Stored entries
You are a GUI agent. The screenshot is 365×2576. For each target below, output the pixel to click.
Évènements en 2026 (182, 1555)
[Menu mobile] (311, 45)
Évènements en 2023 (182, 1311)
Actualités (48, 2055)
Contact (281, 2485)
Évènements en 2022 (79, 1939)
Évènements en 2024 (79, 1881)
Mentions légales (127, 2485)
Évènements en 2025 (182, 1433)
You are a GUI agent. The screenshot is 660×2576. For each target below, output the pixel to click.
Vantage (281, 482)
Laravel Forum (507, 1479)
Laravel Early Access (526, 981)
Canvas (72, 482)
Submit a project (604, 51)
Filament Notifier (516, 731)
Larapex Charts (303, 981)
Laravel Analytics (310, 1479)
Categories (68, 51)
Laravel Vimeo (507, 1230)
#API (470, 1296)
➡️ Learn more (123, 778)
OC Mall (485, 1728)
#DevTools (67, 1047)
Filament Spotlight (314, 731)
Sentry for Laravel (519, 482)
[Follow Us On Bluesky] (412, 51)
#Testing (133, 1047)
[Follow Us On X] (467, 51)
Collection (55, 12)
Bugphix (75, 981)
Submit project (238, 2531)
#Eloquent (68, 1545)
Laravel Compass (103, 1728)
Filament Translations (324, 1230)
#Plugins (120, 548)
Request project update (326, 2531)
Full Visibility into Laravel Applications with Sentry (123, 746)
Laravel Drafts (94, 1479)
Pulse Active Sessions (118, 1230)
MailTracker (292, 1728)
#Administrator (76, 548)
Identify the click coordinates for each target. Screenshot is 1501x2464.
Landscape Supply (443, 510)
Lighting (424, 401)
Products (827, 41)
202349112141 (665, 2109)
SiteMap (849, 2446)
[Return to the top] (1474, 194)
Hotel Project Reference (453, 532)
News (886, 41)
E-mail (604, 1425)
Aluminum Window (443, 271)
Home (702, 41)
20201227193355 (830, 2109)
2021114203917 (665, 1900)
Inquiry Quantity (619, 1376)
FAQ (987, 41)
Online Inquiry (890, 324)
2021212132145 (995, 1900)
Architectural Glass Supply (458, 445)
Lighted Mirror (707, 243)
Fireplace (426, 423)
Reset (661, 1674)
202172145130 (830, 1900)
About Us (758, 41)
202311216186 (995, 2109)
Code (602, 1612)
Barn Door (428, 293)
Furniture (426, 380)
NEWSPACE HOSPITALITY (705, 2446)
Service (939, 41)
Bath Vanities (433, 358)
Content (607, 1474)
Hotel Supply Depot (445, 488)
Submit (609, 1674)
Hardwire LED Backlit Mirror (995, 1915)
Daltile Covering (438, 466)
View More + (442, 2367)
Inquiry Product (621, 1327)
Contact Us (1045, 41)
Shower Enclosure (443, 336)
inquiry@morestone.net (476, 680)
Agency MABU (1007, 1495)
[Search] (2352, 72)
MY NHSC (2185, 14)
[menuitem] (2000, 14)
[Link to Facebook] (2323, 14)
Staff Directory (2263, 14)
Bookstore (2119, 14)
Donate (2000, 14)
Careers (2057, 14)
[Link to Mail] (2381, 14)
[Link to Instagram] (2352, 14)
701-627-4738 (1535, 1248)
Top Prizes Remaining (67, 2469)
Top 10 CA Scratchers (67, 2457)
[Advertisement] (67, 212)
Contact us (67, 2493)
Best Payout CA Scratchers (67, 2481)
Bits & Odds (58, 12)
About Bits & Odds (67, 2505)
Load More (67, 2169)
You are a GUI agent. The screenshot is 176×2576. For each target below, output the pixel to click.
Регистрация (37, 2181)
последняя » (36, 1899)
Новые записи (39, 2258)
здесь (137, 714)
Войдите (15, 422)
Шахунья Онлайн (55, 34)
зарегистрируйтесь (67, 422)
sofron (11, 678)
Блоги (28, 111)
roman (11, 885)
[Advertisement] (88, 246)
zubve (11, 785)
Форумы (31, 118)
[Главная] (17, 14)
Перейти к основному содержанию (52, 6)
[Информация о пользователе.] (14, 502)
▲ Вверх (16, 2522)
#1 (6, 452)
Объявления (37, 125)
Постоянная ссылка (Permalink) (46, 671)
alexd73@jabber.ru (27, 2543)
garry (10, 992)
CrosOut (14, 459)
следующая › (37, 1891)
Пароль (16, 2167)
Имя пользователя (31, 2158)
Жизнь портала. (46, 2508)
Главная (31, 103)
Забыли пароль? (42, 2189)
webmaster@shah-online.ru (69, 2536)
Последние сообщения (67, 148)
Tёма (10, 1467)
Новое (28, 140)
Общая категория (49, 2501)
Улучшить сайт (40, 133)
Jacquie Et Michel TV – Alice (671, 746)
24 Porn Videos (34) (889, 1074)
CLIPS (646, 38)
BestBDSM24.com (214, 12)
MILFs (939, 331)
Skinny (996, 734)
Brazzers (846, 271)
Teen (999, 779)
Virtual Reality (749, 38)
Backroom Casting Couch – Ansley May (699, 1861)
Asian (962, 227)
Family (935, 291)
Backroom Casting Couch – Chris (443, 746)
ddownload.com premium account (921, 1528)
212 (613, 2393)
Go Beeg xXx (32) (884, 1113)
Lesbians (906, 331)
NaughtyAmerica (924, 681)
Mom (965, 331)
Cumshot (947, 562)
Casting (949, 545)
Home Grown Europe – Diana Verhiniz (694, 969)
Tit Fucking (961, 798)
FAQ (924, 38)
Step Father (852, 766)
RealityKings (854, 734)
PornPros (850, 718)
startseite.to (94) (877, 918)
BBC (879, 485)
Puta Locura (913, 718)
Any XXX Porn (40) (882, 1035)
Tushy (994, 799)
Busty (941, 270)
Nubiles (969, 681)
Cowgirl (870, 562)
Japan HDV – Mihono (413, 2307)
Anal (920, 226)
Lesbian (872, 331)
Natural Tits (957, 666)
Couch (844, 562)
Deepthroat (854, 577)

EXERCISE BRIEF.
Restate word for word the entries above, starting at the line with "Évènements en 2025 (182, 1433)" and ending at the line with "Products (827, 41)", inclusive, and no others.

EXERCISE RESULT.
Évènements en 2025 (182, 1433)
You are a GUI agent. The screenshot is 660×2576. For each target below, output the pixel to click.
Vantage (281, 482)
Laravel Forum (507, 1479)
Laravel Early Access (526, 981)
Canvas (72, 482)
Submit a project (604, 51)
Filament Notifier (516, 731)
Larapex Charts (303, 981)
Laravel Analytics (310, 1479)
Categories (68, 51)
Laravel Vimeo (507, 1230)
#API (470, 1296)
➡️ Learn more (123, 778)
OC Mall (485, 1728)
#DevTools (67, 1047)
Filament Spotlight (314, 731)
Sentry for Laravel (519, 482)
[Follow Us On Bluesky] (412, 51)
#Testing (133, 1047)
[Follow Us On X] (467, 51)
Collection (55, 12)
Bugphix (75, 981)
Submit project (238, 2531)
#Eloquent (68, 1545)
Laravel Compass (103, 1728)
Filament Translations (324, 1230)
#Plugins (120, 548)
Request project update (326, 2531)
Full Visibility into Laravel Applications with Sentry (123, 746)
Laravel Drafts (94, 1479)
Pulse Active Sessions (118, 1230)
MailTracker (292, 1728)
#Administrator (76, 548)
Identify the click coordinates for each target. Screenshot is 1501x2464.
Landscape Supply (443, 510)
Lighting (424, 401)
Products (827, 41)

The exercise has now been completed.